■ **Exercise aim**
Find each line in the entries below that contains the word "menu" and copy it out. Only count matches with the same uppercase and lowercase letters.

** start of Entries shown **

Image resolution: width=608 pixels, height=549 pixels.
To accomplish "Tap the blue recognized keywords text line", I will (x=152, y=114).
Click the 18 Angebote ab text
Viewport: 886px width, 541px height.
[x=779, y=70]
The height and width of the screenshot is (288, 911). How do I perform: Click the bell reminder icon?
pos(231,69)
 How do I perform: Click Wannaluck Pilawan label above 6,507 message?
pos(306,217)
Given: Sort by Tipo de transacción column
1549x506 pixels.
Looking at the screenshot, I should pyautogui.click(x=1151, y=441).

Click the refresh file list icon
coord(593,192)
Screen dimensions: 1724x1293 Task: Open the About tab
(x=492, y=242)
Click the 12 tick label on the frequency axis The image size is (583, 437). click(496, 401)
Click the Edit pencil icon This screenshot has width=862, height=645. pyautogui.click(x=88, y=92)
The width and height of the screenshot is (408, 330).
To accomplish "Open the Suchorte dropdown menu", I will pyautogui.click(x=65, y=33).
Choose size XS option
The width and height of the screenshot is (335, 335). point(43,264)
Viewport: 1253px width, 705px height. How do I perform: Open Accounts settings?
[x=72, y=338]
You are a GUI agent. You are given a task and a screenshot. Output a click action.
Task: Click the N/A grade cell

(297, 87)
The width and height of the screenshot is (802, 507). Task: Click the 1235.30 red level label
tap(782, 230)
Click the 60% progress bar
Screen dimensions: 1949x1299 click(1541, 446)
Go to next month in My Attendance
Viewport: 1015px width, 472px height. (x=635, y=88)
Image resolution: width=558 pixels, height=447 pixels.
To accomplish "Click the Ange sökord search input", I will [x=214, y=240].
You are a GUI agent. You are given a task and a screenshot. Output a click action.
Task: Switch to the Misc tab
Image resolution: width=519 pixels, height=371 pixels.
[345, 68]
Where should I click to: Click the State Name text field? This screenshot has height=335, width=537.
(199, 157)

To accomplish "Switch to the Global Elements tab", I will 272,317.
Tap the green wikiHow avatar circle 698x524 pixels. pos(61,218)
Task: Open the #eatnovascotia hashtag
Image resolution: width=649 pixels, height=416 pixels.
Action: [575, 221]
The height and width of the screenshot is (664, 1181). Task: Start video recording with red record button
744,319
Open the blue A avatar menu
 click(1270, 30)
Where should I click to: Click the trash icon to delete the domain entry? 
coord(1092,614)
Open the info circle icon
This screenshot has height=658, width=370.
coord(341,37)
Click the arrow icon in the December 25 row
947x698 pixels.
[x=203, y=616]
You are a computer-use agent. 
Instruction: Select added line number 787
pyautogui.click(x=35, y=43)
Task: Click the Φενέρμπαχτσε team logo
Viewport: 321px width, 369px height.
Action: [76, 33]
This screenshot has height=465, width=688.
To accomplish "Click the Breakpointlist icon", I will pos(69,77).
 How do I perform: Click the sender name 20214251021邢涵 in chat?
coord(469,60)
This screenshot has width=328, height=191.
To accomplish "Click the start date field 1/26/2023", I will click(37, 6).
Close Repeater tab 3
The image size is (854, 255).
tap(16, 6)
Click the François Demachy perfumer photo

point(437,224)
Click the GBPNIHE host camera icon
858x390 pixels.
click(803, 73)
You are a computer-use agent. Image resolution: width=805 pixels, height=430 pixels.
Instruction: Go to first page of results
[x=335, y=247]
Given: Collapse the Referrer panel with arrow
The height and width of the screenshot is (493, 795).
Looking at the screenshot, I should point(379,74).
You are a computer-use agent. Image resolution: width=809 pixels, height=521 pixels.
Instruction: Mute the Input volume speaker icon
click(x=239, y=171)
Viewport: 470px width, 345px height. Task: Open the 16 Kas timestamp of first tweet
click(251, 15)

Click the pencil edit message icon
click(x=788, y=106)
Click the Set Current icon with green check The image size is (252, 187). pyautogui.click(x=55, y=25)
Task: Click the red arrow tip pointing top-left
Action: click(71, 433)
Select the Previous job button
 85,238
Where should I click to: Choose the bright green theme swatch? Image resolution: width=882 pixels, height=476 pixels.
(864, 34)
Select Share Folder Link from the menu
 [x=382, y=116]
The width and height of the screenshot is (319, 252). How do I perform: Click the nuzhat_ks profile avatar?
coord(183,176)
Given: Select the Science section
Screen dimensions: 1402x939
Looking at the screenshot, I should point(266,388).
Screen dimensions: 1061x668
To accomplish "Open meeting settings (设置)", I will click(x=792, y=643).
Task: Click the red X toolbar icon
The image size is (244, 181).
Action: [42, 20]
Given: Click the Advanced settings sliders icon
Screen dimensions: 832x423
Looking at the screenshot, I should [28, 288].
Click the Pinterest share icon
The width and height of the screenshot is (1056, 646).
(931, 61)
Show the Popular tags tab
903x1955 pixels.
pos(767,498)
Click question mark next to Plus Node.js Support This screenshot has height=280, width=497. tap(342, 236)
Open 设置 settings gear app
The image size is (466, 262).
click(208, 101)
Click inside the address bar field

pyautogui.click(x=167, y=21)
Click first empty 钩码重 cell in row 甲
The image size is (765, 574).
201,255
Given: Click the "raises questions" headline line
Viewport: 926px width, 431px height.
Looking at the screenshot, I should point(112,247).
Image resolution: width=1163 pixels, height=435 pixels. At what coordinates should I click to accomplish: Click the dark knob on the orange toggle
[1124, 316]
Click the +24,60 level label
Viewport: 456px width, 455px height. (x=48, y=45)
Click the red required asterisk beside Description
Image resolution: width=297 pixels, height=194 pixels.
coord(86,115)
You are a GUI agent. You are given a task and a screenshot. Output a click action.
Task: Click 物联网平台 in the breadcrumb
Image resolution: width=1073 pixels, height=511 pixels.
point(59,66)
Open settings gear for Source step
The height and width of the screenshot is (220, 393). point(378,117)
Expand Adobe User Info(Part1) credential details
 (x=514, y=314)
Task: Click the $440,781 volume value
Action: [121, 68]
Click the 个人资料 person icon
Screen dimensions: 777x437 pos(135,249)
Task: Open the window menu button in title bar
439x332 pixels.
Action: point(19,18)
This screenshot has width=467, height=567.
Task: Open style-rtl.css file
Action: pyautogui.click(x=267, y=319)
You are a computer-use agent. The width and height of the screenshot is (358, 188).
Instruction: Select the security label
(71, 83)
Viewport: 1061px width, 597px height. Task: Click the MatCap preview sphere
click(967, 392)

** end of Entries shown **

■ **Task response**
To accomplish "Open the Suchorte dropdown menu", I will pyautogui.click(x=65, y=33).
Open the blue A avatar menu
Select Share Folder Link from the menu
Task: Open the window menu button in title bar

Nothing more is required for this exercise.